A Milano sequestrati lingotti d’oro e contanti: scoperto nuovo metodo di riciclaggio internazionale
L’indagine congiunta Italia-Francia svela trasferimenti internazionali di capitali illeciti attraverso lingotti e lamine d’oro.
23 settembre 2025
Il denaro derivante dal traffico internazionale di droga è stato trasformato in lingotti e lamine d’oro per facilitarne il trasferimento e garantirne il valore. La nuova modalità di riciclaggio è emersa da un’indagine condotta dal Nucleo di Polizia Economico-Finanziaria di Milano e dallo Scico di Roma, in collaborazione con la Gendarmeria Nazionale francese, coordinata dalla Direzione Nazionale Antimafia e dalla Procura di Marsiglia.
Fermi, perquisizioni e sequestri
I finanzieri di Milano e del Servizio centrale della Guardia di Finanza stanno eseguendo provvedimenti di fermo per indiziato di delitto, perquisizioni e sequestri per associazione a delinquere e riciclaggio. La Dda di Milano ha disposto quattro fermi e perquisizioni per tre attività commerciali tra Milano e Alessandria, con il sequestro di oltre 17 milioni di euro. Analogo operato della Gendarmeria francese ha coinvolto altri indagati per la raccolta dei proventi del narcotraffico in territorio francese, tra cui la città di Marsiglia.
Sequestri e valore dei beni
Durante le indagini sono stati sequestrati a Milano e Montpellier 55 kg di lingotti d’oro prodotti in fonderie italiane e oltre 3 milioni di euro in contanti, per un valore complessivo di circa 9 milioni di euro.
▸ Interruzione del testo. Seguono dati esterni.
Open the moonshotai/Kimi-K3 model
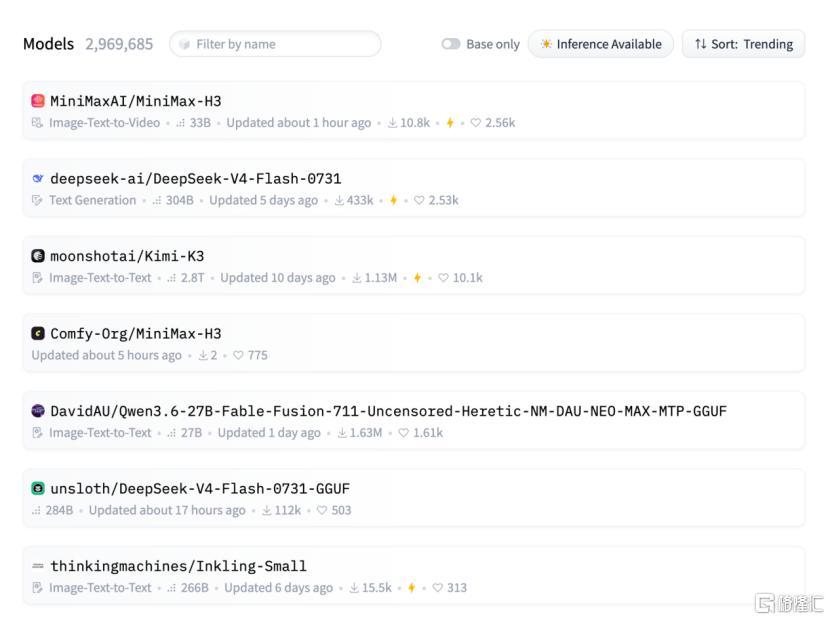This screenshot has height=620, width=830. 127,256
È la prima volta che le indagini hanno ricostruito la movimentazione di flussi finanziari provenienti dal traffico estero e la loro conversione in oro, confermando la crescente sofisticazione dei sodalizi criminali.
Modus operandi
Il metodo era finalizzato a ridurre le dimensioni e facilitare l’occultamento dei valori, per il trasporto verso Kosovo, Macedonia del Nord, Turchia e Marocco. Gli indagati raccoglievano il denaro in Francia e lo trasportavano con veicoli a doppio fondo verso un punto di stoccaggio nel comune di Alessandria. Con la complicità di soggetti attivi nella fusione dei metalli preziosi tra Piemonte e Lombardia, il denaro veniva trasformato in lingotti e lamine d’oro di pari valore.